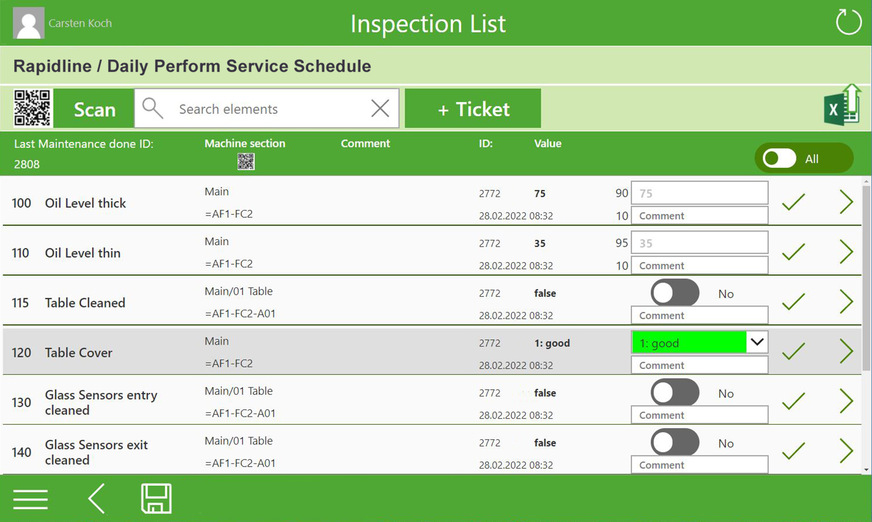This screenshot has height=522, width=872.
Task: Click the Machine section QR code icon
Action: point(245,162)
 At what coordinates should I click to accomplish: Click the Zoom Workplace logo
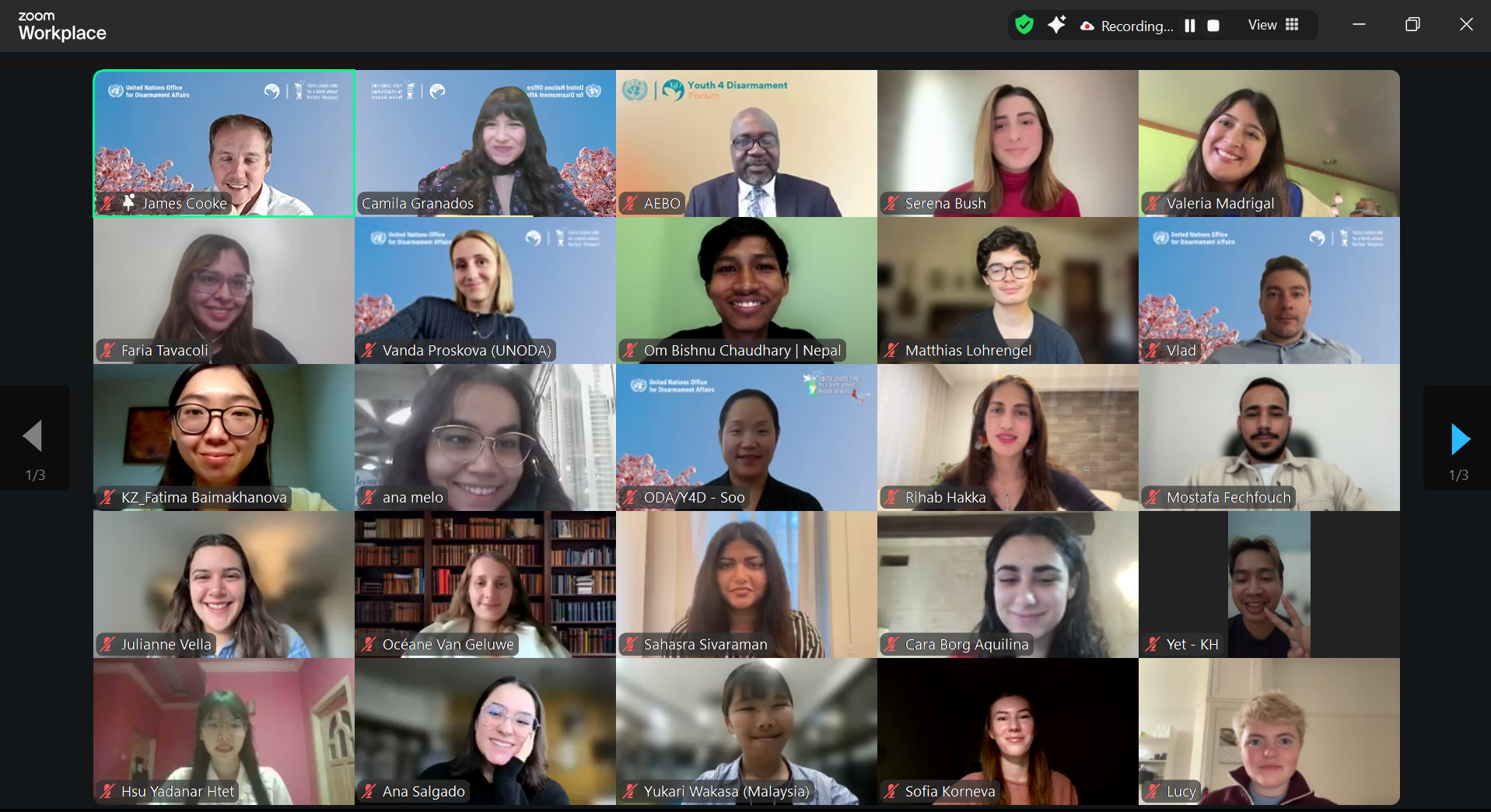coord(62,26)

→ Exercise requirements
Gather every line from the entries above that contains the word "Click", copying each line in full.

→ Answer to this exercise
Task: Click the Machine section QR code icon
 At what coordinates should I click to accomplish: Click the Zoom Workplace logo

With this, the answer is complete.